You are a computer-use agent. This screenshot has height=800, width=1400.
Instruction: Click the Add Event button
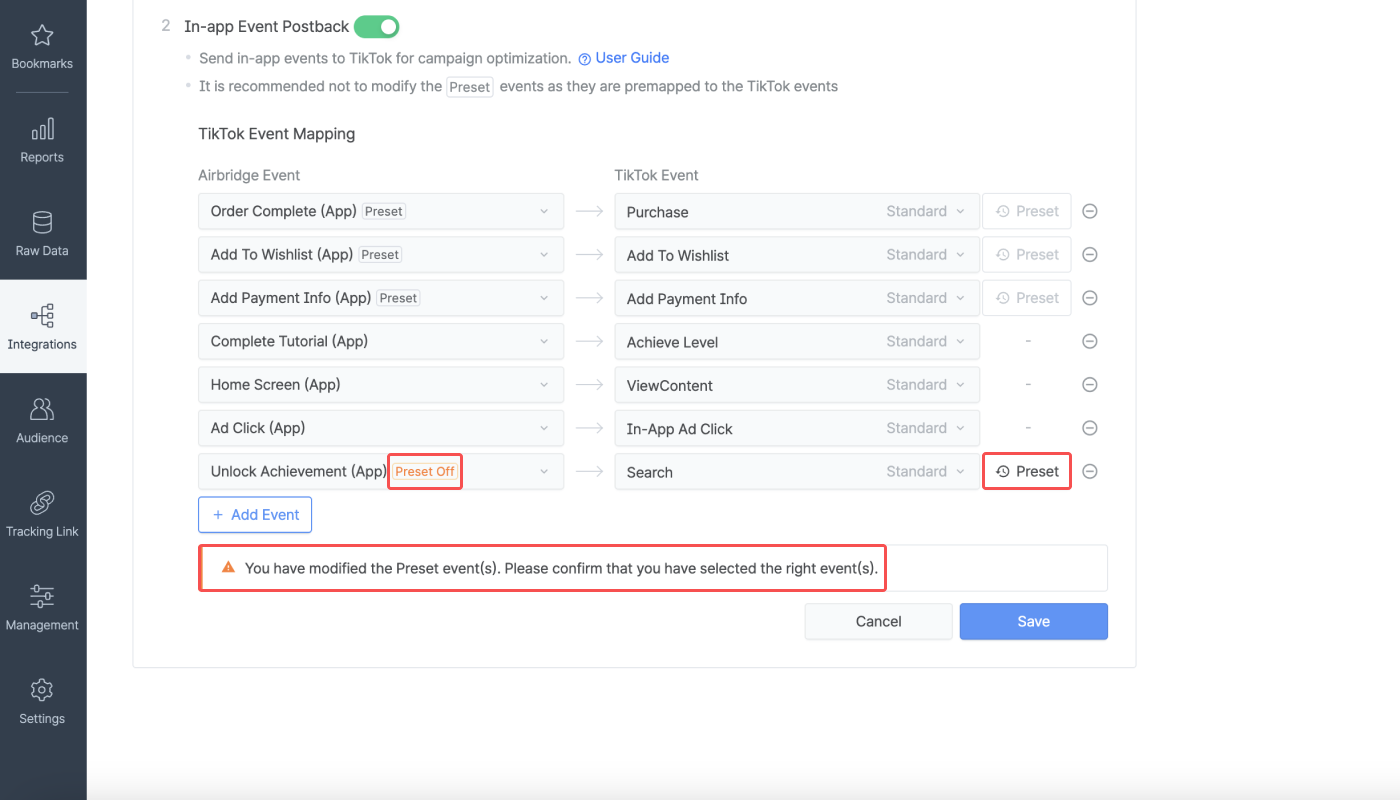click(255, 515)
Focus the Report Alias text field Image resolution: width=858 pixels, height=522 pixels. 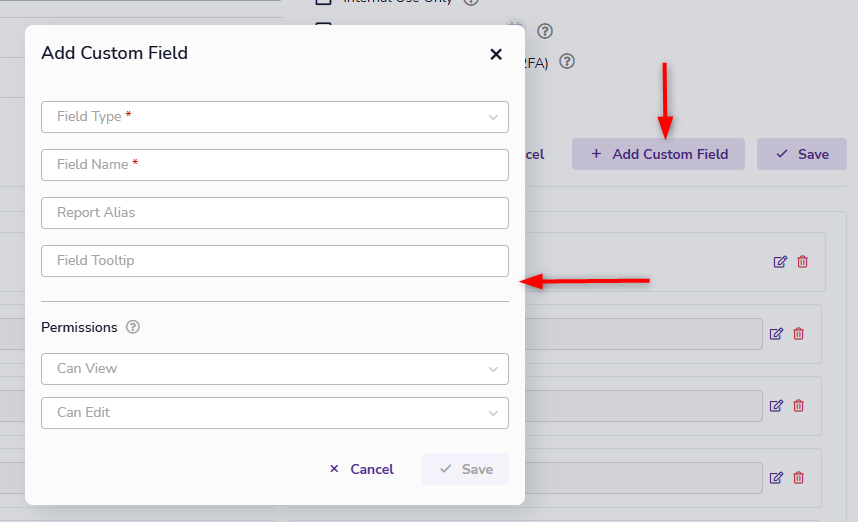click(x=274, y=213)
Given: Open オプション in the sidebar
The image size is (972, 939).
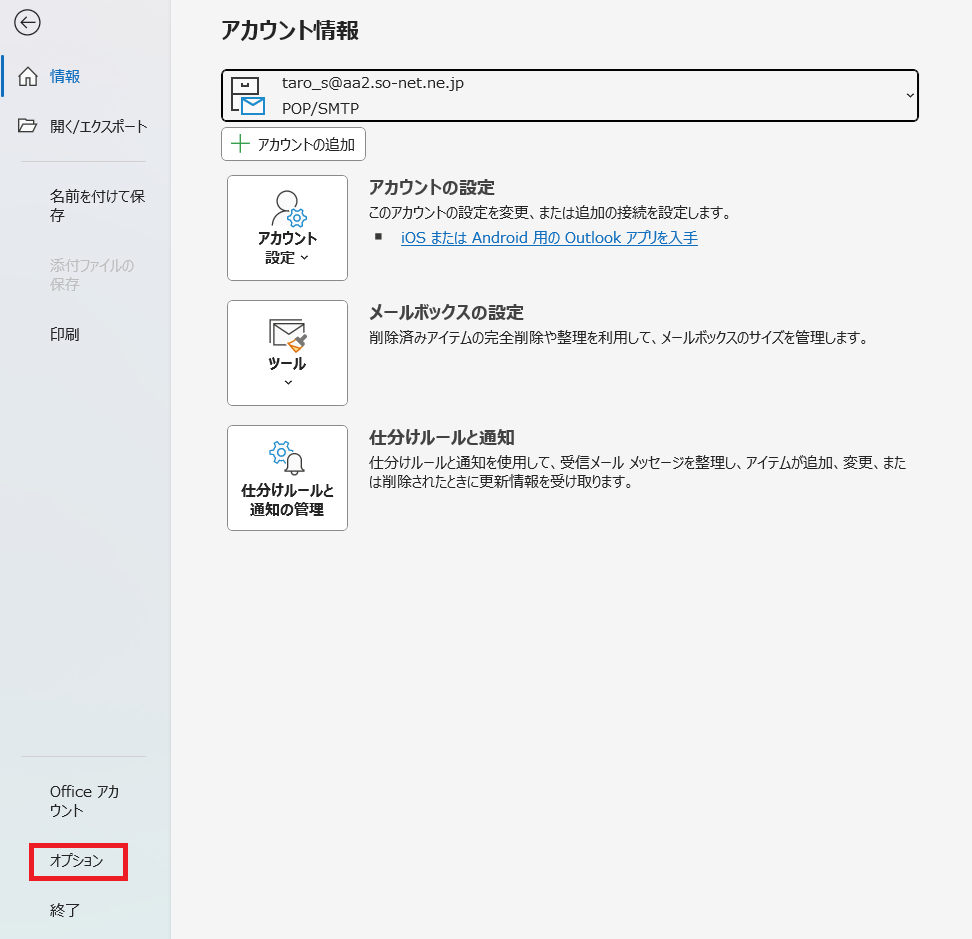Looking at the screenshot, I should pos(77,861).
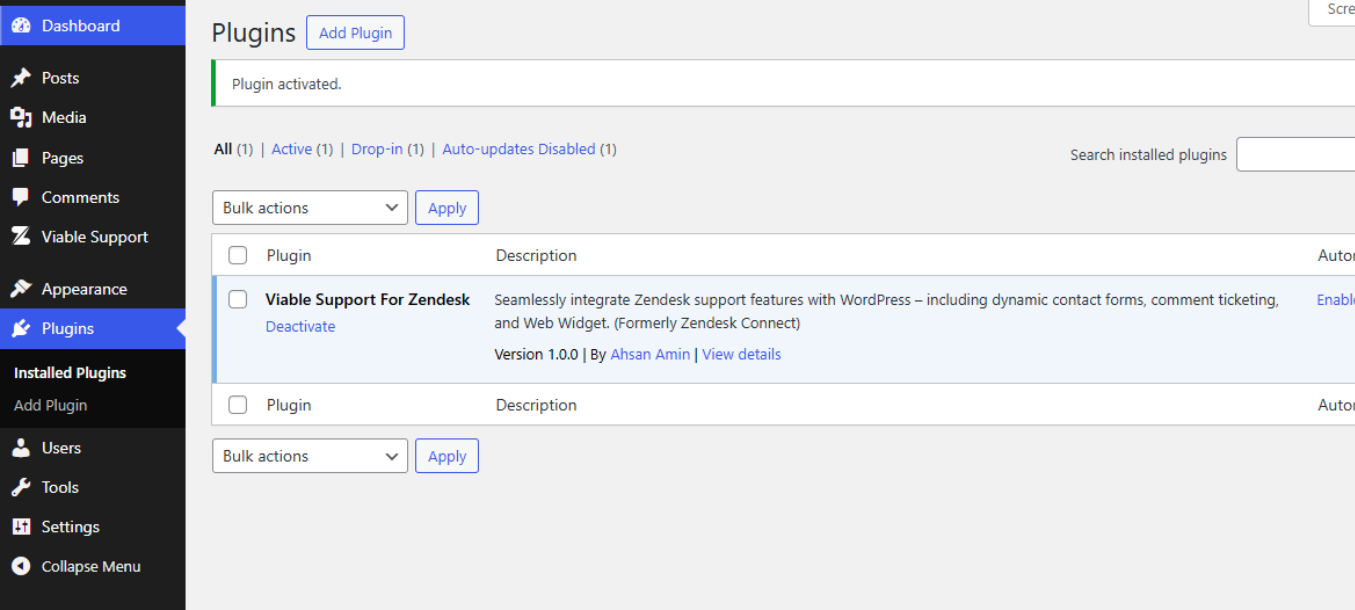
Task: Check the Viable Support For Zendesk checkbox
Action: 238,300
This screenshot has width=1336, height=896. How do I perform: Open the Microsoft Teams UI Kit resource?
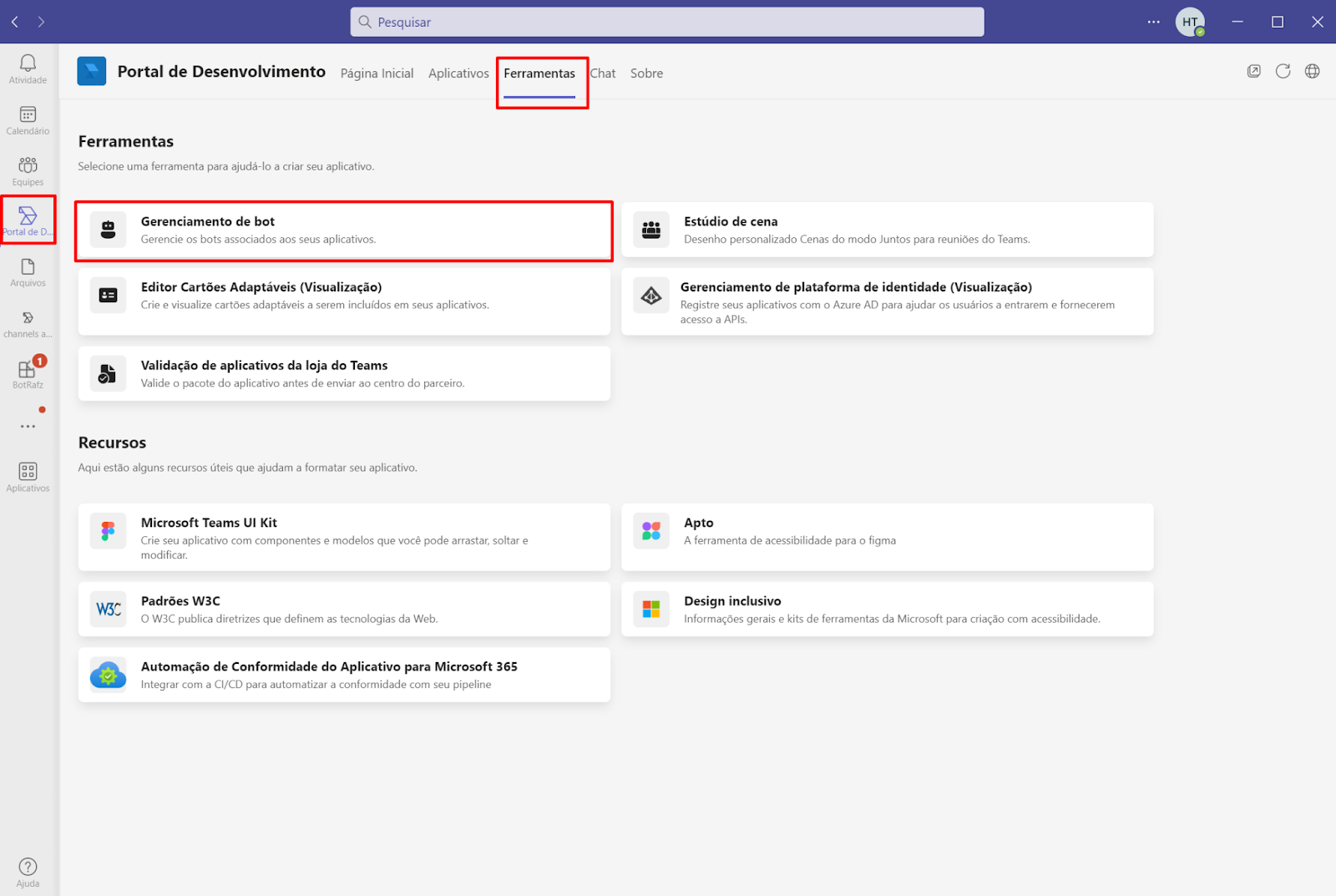[x=344, y=537]
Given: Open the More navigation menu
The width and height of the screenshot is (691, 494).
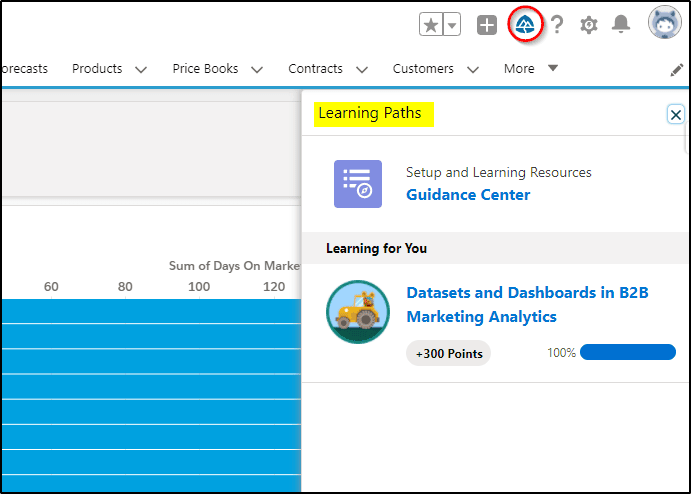Looking at the screenshot, I should pos(531,69).

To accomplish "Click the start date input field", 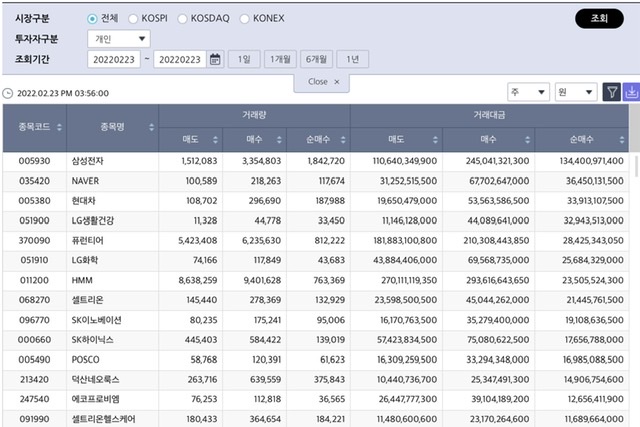I will pos(112,60).
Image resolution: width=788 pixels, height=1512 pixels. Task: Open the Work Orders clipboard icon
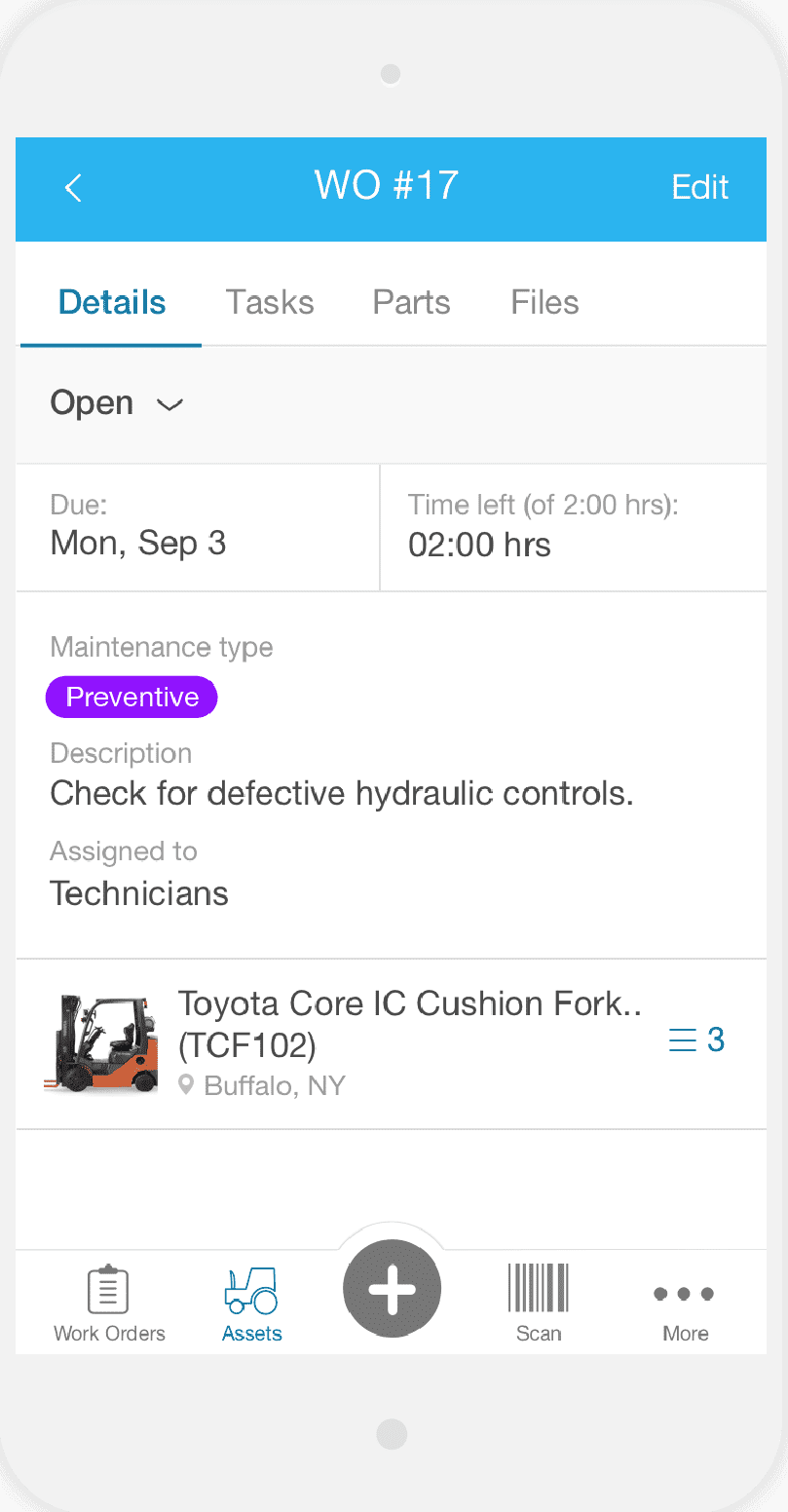108,1290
———
Exercise requirements:
Go through the records above and, whenever a line includes the word "Given", copy it.

Response below:
Given: Open オプション in the sidebar
Given: Open the More navigation menu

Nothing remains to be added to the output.